Associated Lie ring for a strongly central series

Definition

Suppose ${\displaystyle G}$ is a nilpotent group and ${\displaystyle G_{i}}$ form a strongly central series for ${\displaystyle G}$:

${\displaystyle G=G_{1}\geq G_{2}\geq G_{3}\geq \dots \geq G_{k}=1}$.

where ${\displaystyle [G_{m},G_{n}]\leq G_{m+n}}$ is the condition for being strongly central. The associatied Lie ring to ${\displaystyle G}$ is defined as follows:

• As an Abelian group, it is the associated direct sum for the series:

${\displaystyle L=\bigoplus _{i=1}^{k-1}G_{i}/G_{i+1}}$.

• The Lie bracket is defined as follows. For ${\displaystyle {\overline {g}}\in G_{i}/G_{i+1}}$ and ${\displaystyle {\overline {h}}\in G_{j}/G_{j+1}}$, ${\displaystyle [{\overline {g}},{\overline {h}}]}$ is defined as the element of ${\displaystyle G_{i+j}/G_{i+j+1}}$ giving the coset of ${\displaystyle [g,h]}$ (here, ${\displaystyle g,h}$ are representatives of ${\displaystyle {\overline {g}},{\overline {h}}}$). The Lie bracket is then extended additively to the whole of ${\displaystyle L}$.

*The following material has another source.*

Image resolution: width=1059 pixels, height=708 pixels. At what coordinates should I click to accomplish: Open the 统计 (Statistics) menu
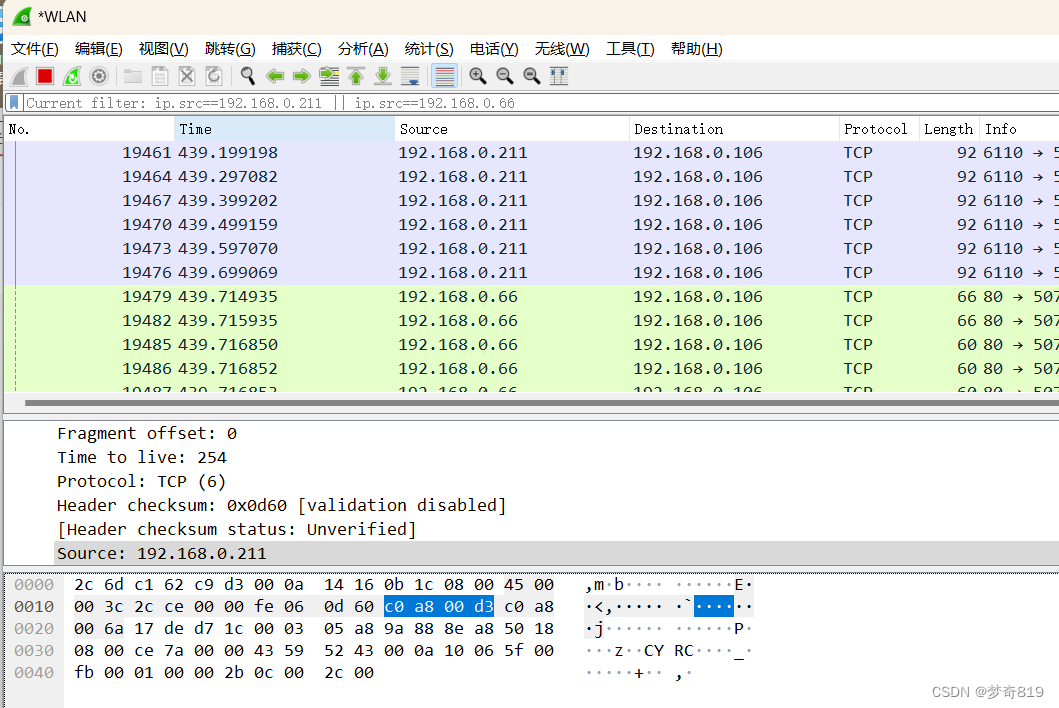point(429,48)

The fact that ${\displaystyle [g,h]\in G_{i+j}}$, as well as the fact that ${\displaystyle [{\overline {g}},{\overline {h}}]}$ is independent of the choice of representatives, follow from the condition of being strongly central. Checking that the Jacobi identity is satisfied requires some additional work. For full proof, refer: Associated Lie ring for a strongly central series is a Lie ring

For any nilpotent group, the lower central series is strongly central (For full proof, refer: Lower central series is strongly central), and thus has an associated Lie ring. The associated Lie ring for the lower central series is simply termed the associated Lie ring -- in other words, when the strongly central series is not specified, it is assumed to be the lower central series. This Lie ring is also termed the Magnus-Sanov Lie ring.